The clinical management of gastric lesions with a biopsy diagnosis of borderline lesions, including adenomas and lesions difficult to diagnose as regenerative or neoplastic (so-called group III lesions), may differ among institutions. Repeat biopsy, follow-up, or ER may be options. Previous studies reported that 5.1–74% of group III lesions had a final diagnosis of cancer after ER [811]. In our present study, half of the group III lesions had a final diagnosis of cancer, and the rest were diagnosed as tubular adenomas. One of the reasons for the wide detection range of cancer from group III lesions is that the diagnosis for group III includes not only adenomas but also lesions difficult to diagnose as regenerative or neoplastic. In fact, group III includes lesions of categories 2 and 3 according to the revised Vienna classification of gastrointestinal epithelial neoplasia [12]. To address the need for a clinically meaningful classification, the Japanese Gastric Cancer Association recently published the 14th edition of the Japanese classification of gastric carcinoma (in Japanese) [13] and revised the group classification of gastric biopsy specimens, which is now closer to the Vienna classification.

For lesions diagnosed as adenomas from biopsy specimens and finally diagnosed as cancer from ER specimens, the endoscopic features indicative of cancer were a larger size, the presence of a depressed area within the lesion, and the presence of an ulcer or ulcer scar within the lesion. These endoscopic features have been reported previously [1416], and the results of our study are compatible with these reports.

Considering the histologic type of cancer, the discrepancy rate for diagnosis was different between lesions diagnosed as differentiated type or undifferentiated type cancer. For lesions with a biopsy diagnosis of differentiated type cancer, 97% showed concordant histology, whereas only 83% of lesions with a biopsy diagnosis of undifferentiated type cancer had concordant histology. Analysis indicated that the presence of mixed histology with differentiated and undifferentiated types within the lesion was one of the features indicative of histologic type discrepancies, and these histologic type discrepancies might be due to the heterogeneity of gastric cancer. Also, biopsy specimens with tissue that was crushed due to technical problems would be inadequate to detect duct formation of the cancer cells, and a finding of no ductal formation would lead to the diagnosis of poorly differentiated adenocarcinoma.

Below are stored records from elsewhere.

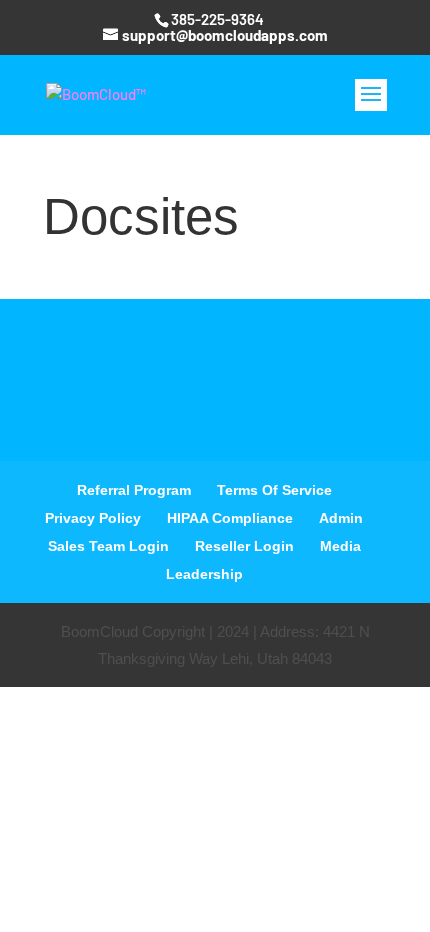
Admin (341, 518)
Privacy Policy (93, 518)
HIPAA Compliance (230, 518)
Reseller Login (244, 546)
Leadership (204, 574)
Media (340, 546)
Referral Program (134, 490)
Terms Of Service (274, 490)
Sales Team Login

The limitation of the present study is that it was a retrospective analysis with data derived from a database of ER performed for gastric neoplasms. Therefore, some lesions with a biopsy diagnosis of group III may have been followed without ER depending on the patient’s background or the preference of the primary physician. However, as this study had a large sample size and high statistical power, we think the results of our study will be useful.

In conclusion, a biopsy diagnosis of borderline lesion or undifferentiated type cancer is more likely than other histologic diagnoses to show a discrepancy with the histologic diagnosis obtained from the ER specimen. Endoscopic characteristics should be considered together with the biopsy diagnosis to determine the treatment strategy for these lesions.